Thomas Sanchez (author of "Rabbit Boss" and "Mile Zero") clearly intends "Day of the Bees" for those whose fondest daydreams take them to a sunny, flower-filled studio on the banks of the Rhone, where they can paint or write a little during the day, eat and drink quite a lot in the evening and make love ecstatically all night. Expatriate porn qualifies as a kind of genre, and genre writing can be magnificent -- think of Hemingway's "A Moveable Feast."
"Day of the Bees," also set in France, tells the story of a Spanish painter, his mistress and their ordeals during the Nazi occupation. Francisco Zermano is a sort of Picasso, but with a distinctly un-Picasso-like capacity for love and fidelity. His French muse is his beautiful young model, Louise Collard. The novel is for the most part epistolary, with an additional bit of narrative supplied by a third character, an art historian who finds their correspondence half a century after their final separation.
All this may sound promising, but something is amiss, as even the author can tell. "Love letters are so trite," he has Louise announce in one of her missives, and unfortunately the reader has to agree, partly because Louise is given to articulating thoughts like "My thighs opened, my sea glistened in the sun of your smiling gaze." Sanchez uses the lovers' letters not to impart pressing news or important information, but merely to ruminate languidly about events they've already lived through; hence their letters lack the urgency to make the story feel like it's moving along. Sanchez doesn't even bother creating separate voices for the two characters. I don't care how much in love they are -- Francisco should sound like Francisco and Louise like Louise, and not like the same precocious graduate of a creative-writing program.

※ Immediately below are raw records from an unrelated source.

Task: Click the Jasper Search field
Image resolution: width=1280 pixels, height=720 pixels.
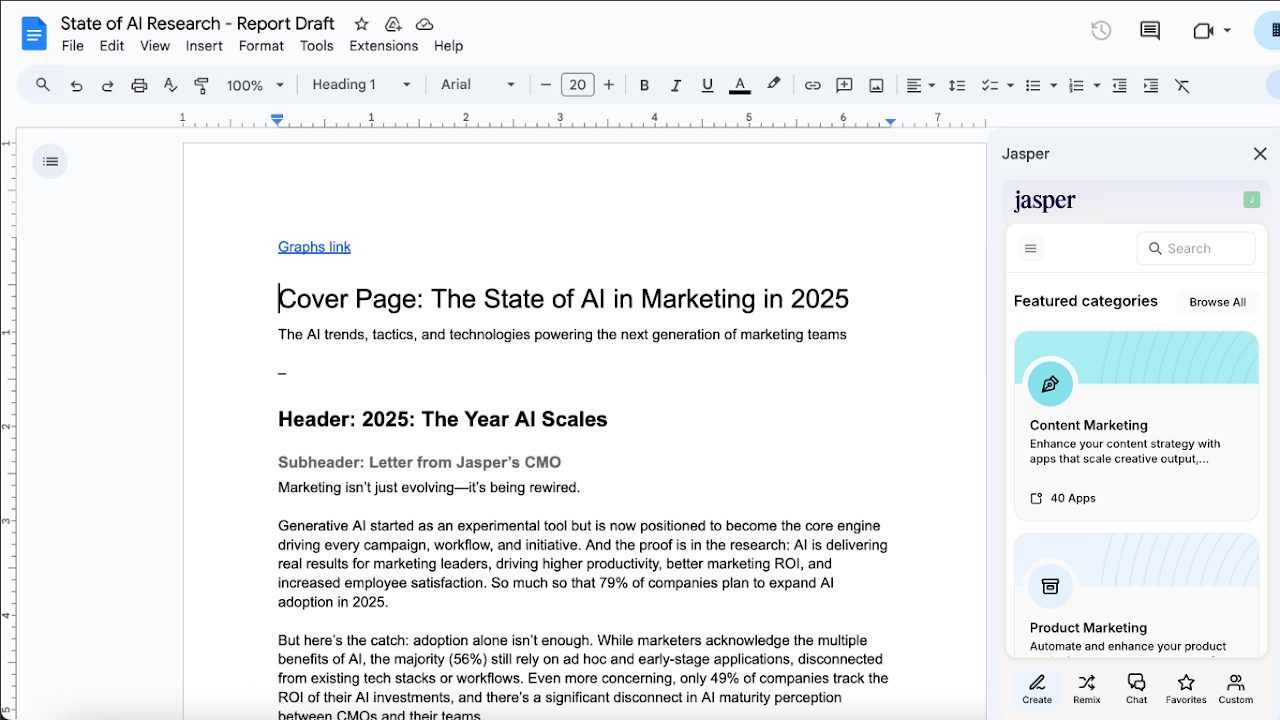Action: click(1196, 248)
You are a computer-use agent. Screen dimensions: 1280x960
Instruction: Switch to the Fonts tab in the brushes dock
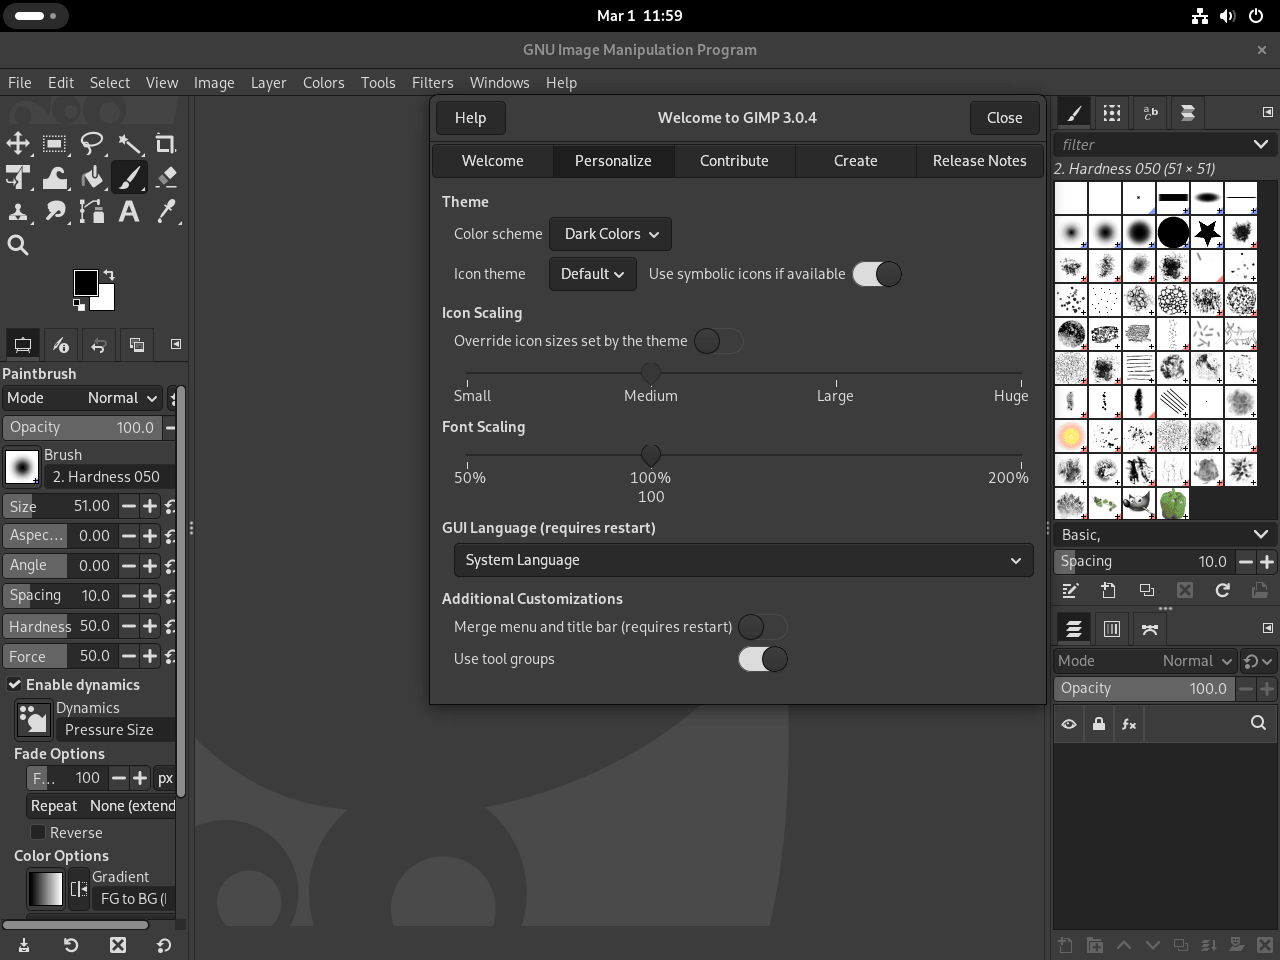1149,113
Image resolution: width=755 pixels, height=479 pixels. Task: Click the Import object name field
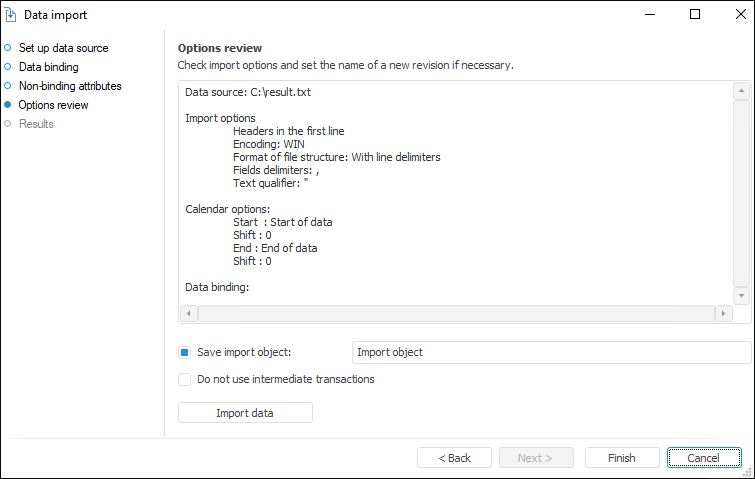pyautogui.click(x=550, y=352)

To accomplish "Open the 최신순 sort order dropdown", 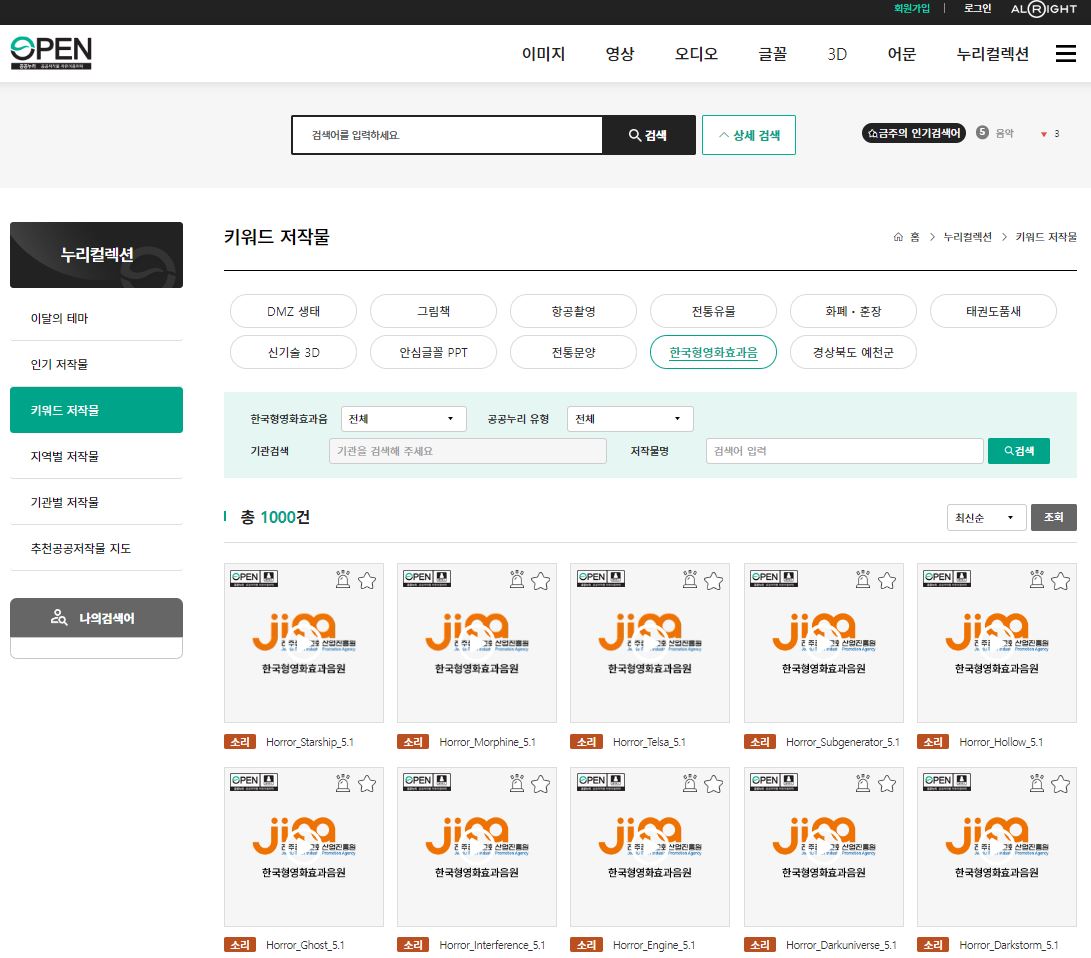I will [985, 517].
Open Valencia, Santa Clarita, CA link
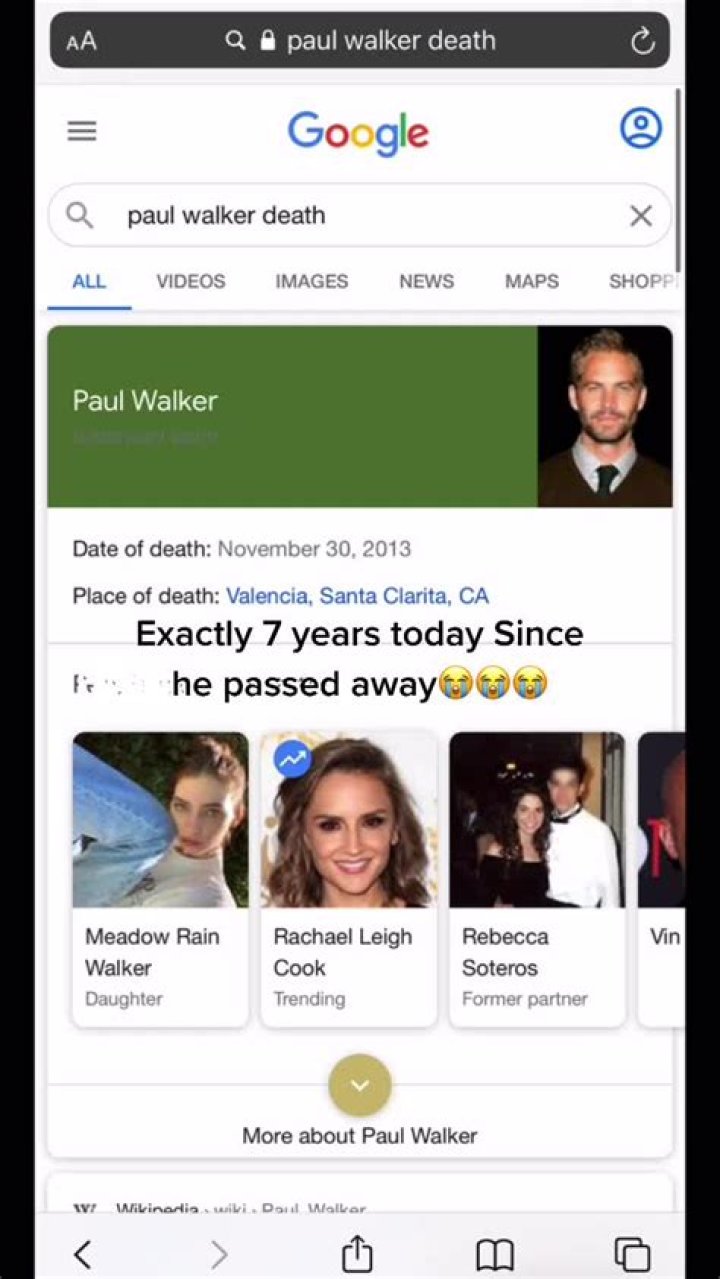The image size is (720, 1279). click(357, 596)
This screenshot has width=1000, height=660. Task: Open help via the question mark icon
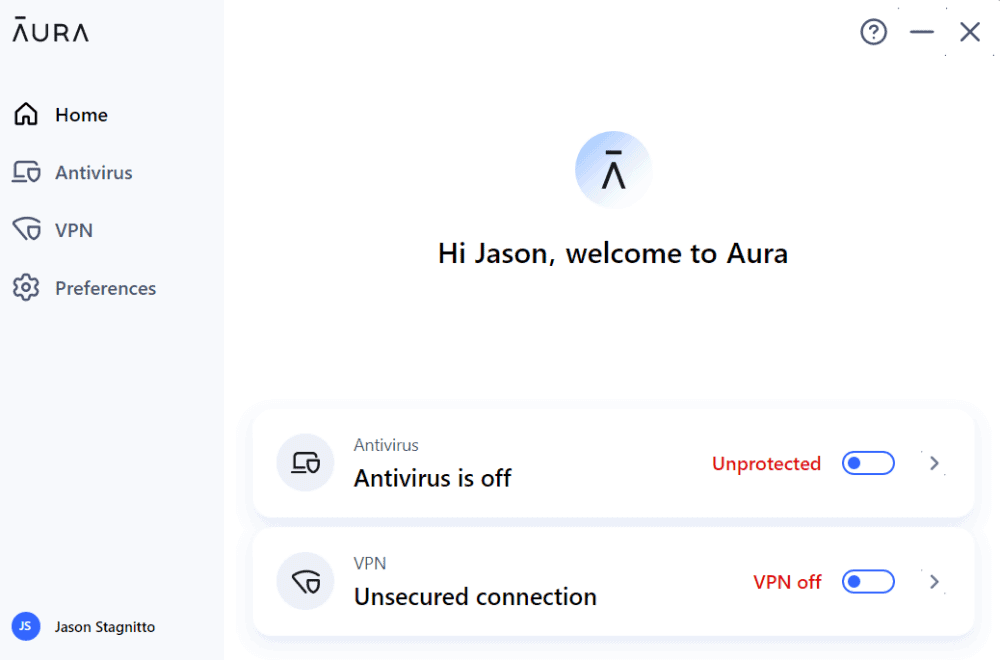(873, 32)
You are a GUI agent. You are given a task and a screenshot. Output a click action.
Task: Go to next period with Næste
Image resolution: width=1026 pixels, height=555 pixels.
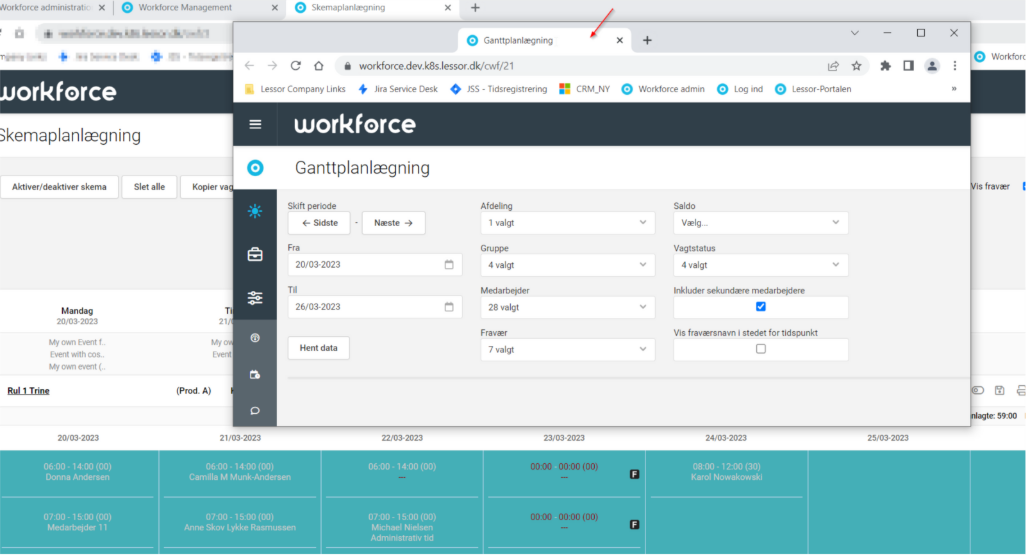(393, 223)
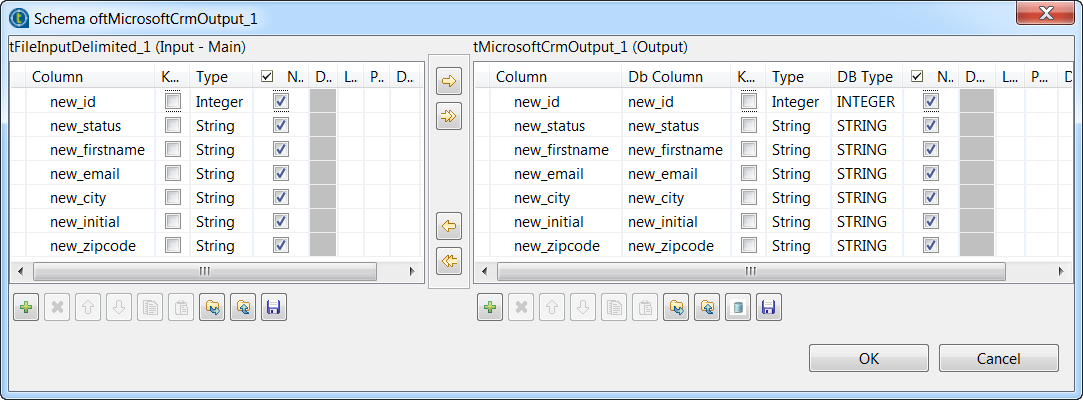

The novel begins with the daunting words "Francisco Zermano is a great painter, one of the most innovative artists of all time." But he's really a great painter only because Sanchez says he is -- he would be just as much himself teaching Spanish or selling life insurance. Not all people are defined by their vocations, but certainly great artists are. I don't ask that Francisco be a monster like Picasso, but I do expect him to show as much interest in his art as he does in Louise's private parts. And even if Sanchez believes that true emotional connection manifests itself in compatibility in the sack, once that chemistry is established there's no need for him to belabor it. I'm not dumb: Francisco only needs to tie Louise up once for me to get the point. Outside the private universe of two lovers, don't sex secrets sound a little bit silly? Francisco and Louise seem less like Abilard and Hiloose than like Bill and Monica.
Their billets-doux are filled with the tiredest old gender clichis. When Louise coos, "A woman knows when she is ready to be made pregnant," one can only wonder whether she believes in the stork as well. At another point she announces, "Within my womb is the ache for life that all women have." Ah yes -- all women. For his part, Francisco appears to have spent too much time poring over "Iron John": "Every man has in him an ancient blood feud that drums in his ears, that makes him want to tear off his mask of civility and just take what he wants," he says in a bout of metaphorical chest-thumping.
Yet after 150 pages -- once Louise stops mooning about the glistening sea of her reproductive organs and Francisco stops writing altogether -- Sanchez at last stumbles onto a compelling narrative. In the second half of the novel, we follow the art historian's efforts to bring the deceased Louise's letters to the reclusive nonagenarian painter, and we have the opportunity to read another set of Louise's letters, chronicling her involvement in the resistance movement and the horrors of life under the Germans. In the end, the rather ordinary Louise rises to the challenges of history and fate, and her story becomes thrilling and heartbreaking -- but it happens far too late in the game. Sanchez wins the battle after he has lost the war.